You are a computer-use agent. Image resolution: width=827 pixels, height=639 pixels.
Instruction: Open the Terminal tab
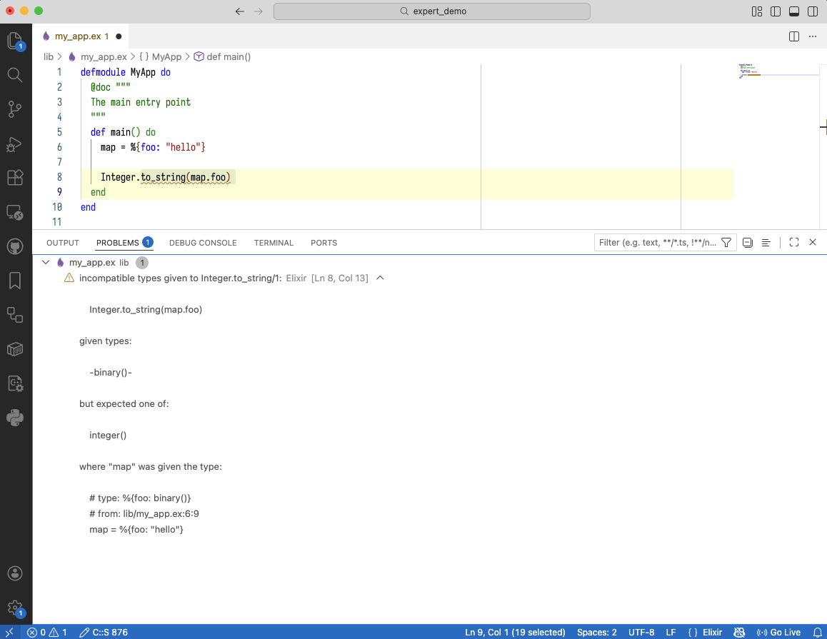[274, 243]
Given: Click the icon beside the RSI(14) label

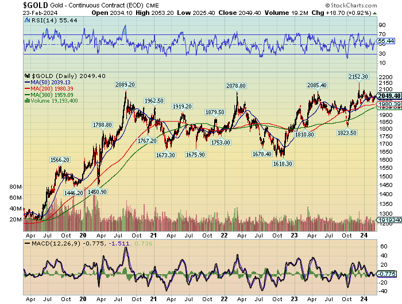Looking at the screenshot, I should tap(26, 20).
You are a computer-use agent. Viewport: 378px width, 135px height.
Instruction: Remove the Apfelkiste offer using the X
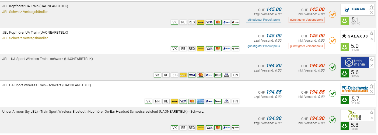tap(372, 118)
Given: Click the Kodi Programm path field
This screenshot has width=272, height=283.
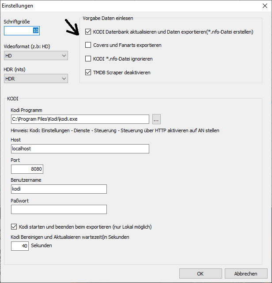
:::
**PROBLEM DETAILS**
Return every line of the listing above exactly as it appears, leaving out the pictures.

**THE RESPONSE**
You are a computer-use agent. Image resolution: width=827 pixels, height=639 pixels.
Instruction: Open the Terminal tab
[274, 243]
Given: Click the icon beside the RSI(14) label

Looking at the screenshot, I should tap(26, 20).
You are a computer-use agent. Viewport: 378px width, 135px height.
Instruction: Remove the Apfelkiste offer using the X
tap(372, 118)
Given: Click the Kodi Programm path field
This screenshot has width=272, height=283.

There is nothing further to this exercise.